Instructions for the task: Omitting all pictures, copy word for word the lines from the line containing "You are a GUI" through the final line of the entries.

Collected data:
::::::::

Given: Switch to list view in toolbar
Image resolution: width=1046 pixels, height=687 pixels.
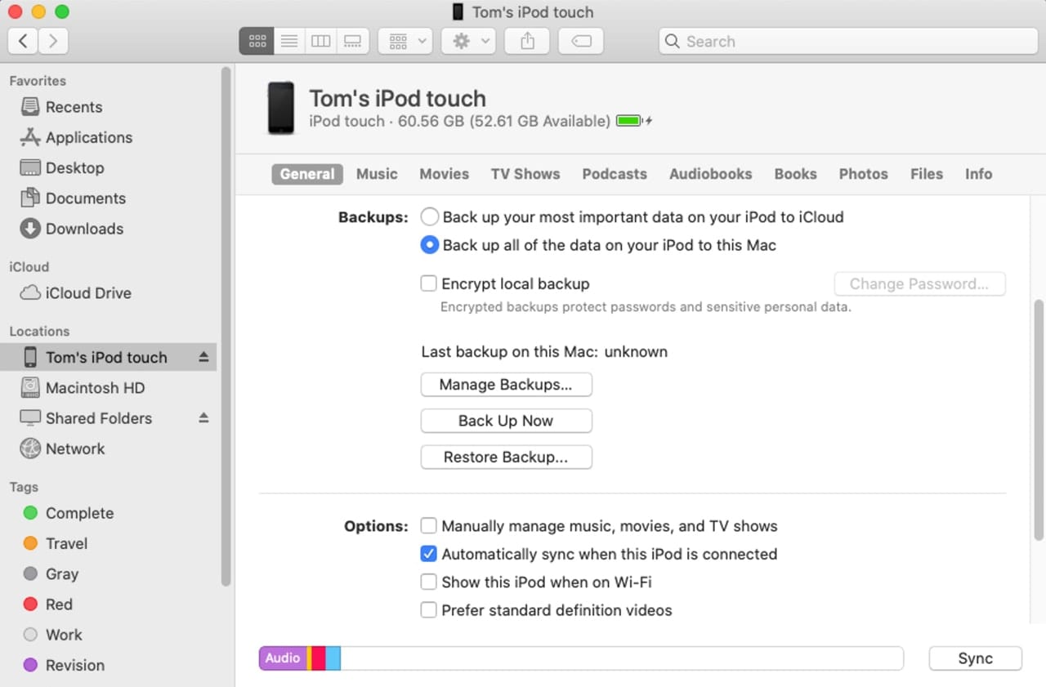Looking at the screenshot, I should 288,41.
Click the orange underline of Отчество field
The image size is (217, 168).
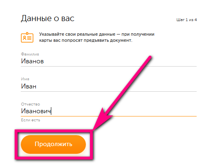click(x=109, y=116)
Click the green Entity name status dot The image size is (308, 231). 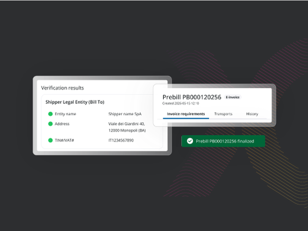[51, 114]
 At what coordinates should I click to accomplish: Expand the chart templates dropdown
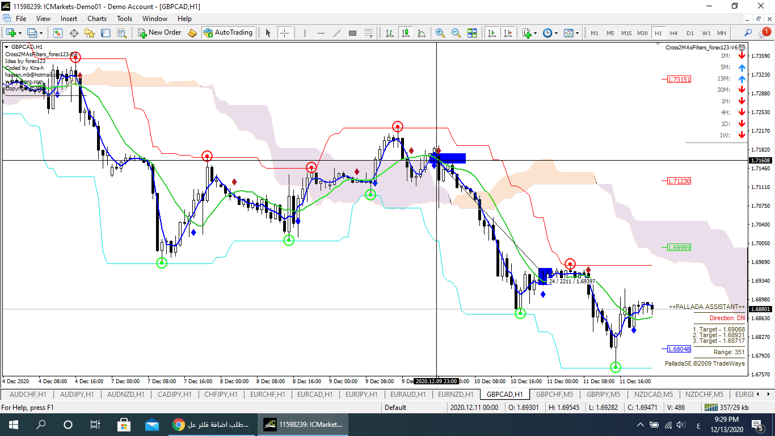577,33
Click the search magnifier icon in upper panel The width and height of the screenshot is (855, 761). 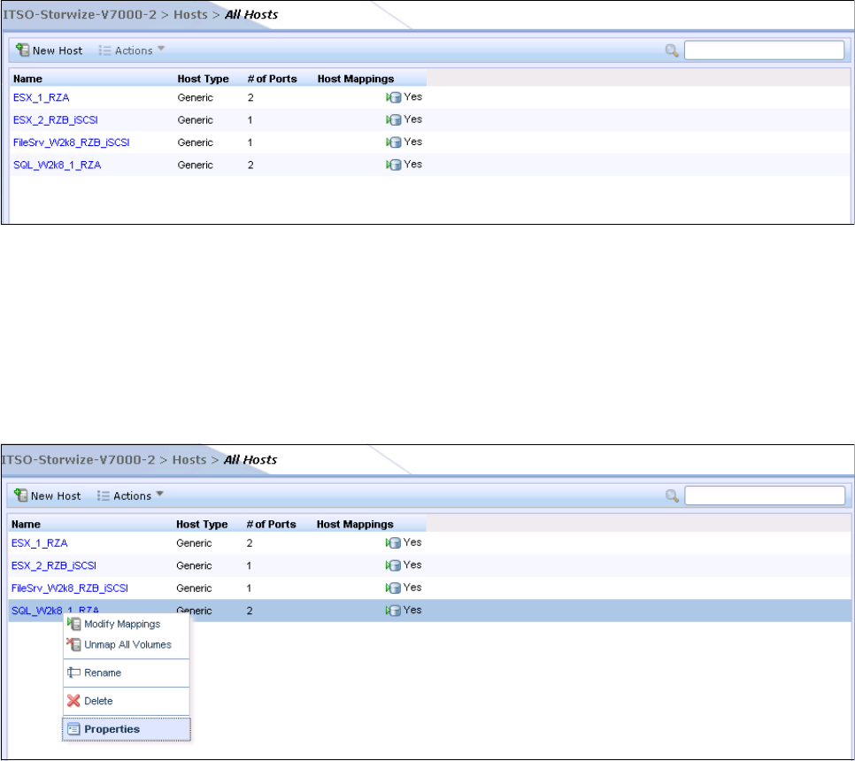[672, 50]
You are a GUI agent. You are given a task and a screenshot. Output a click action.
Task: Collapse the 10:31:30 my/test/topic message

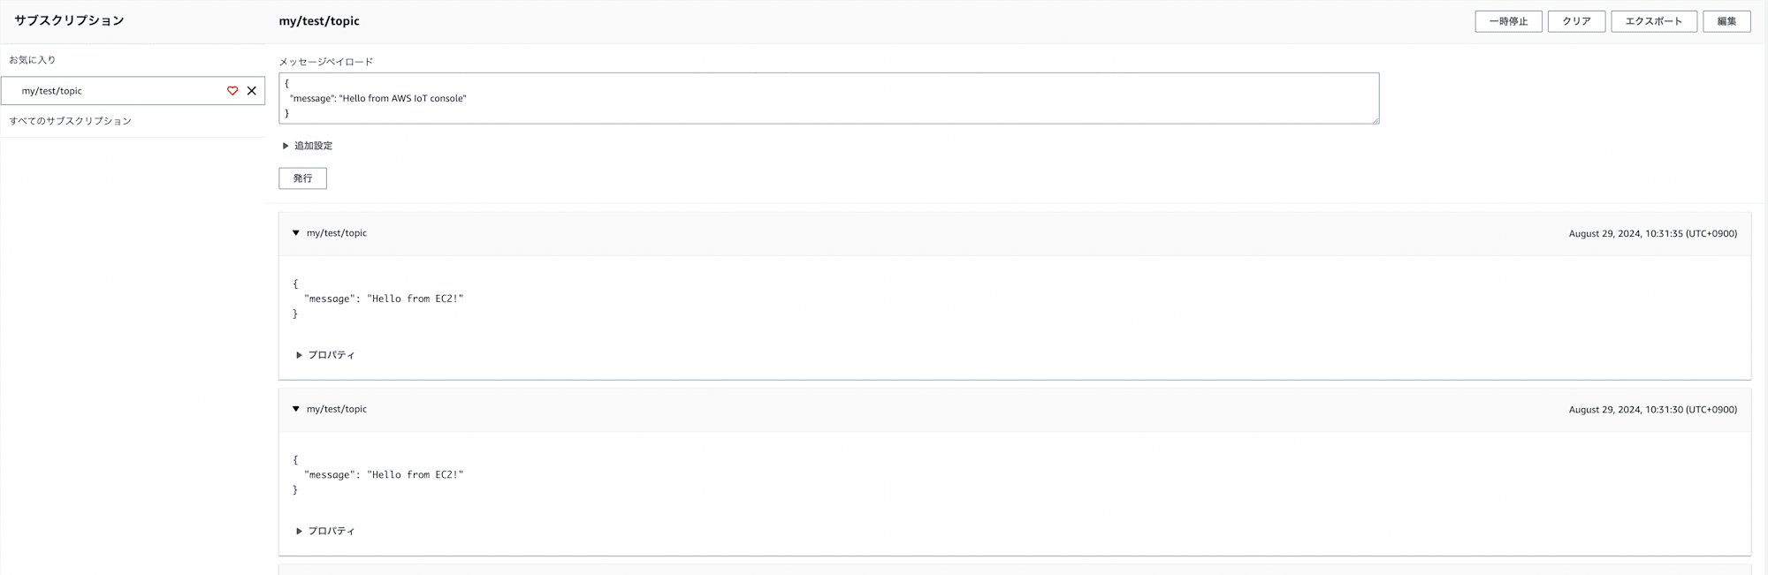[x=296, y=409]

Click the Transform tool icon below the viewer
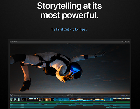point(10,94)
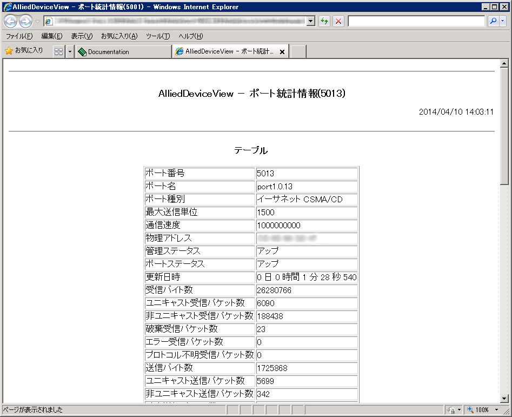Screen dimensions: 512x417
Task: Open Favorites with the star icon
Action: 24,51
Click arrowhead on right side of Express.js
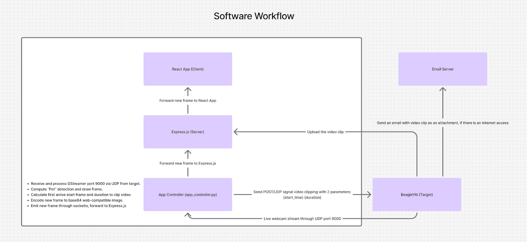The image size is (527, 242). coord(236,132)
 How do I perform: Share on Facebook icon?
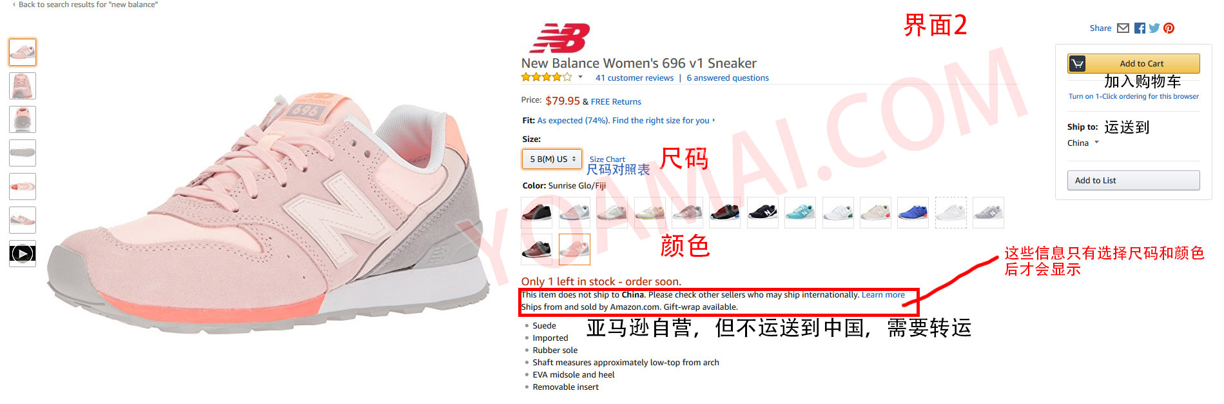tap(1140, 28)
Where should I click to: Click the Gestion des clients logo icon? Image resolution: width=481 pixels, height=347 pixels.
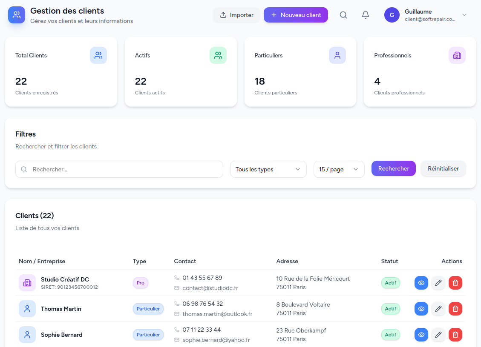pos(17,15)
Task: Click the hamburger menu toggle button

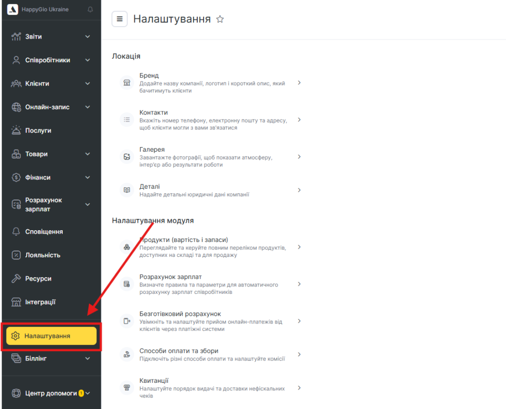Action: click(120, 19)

::::::::

Task solution:
You are a GUI agent. You are given a task and a screenshot. Output a click action.
Task: Collapse the 10:31:30 my/test/topic message

[x=296, y=409]

Click the Transform tool icon below the viewer
point(10,94)
Screen dimensions: 512x417
Task: Open Favorites with the star icon
Action: 24,51
Click arrowhead on right side of Express.js
The image size is (527, 242). coord(236,132)
 How do I perform: Share on Facebook icon?
tap(1140, 28)
Where should I click to: Click the Gestion des clients logo icon? Image resolution: width=481 pixels, height=347 pixels.
pos(17,15)
Task: Click the hamburger menu toggle button

Action: click(120, 19)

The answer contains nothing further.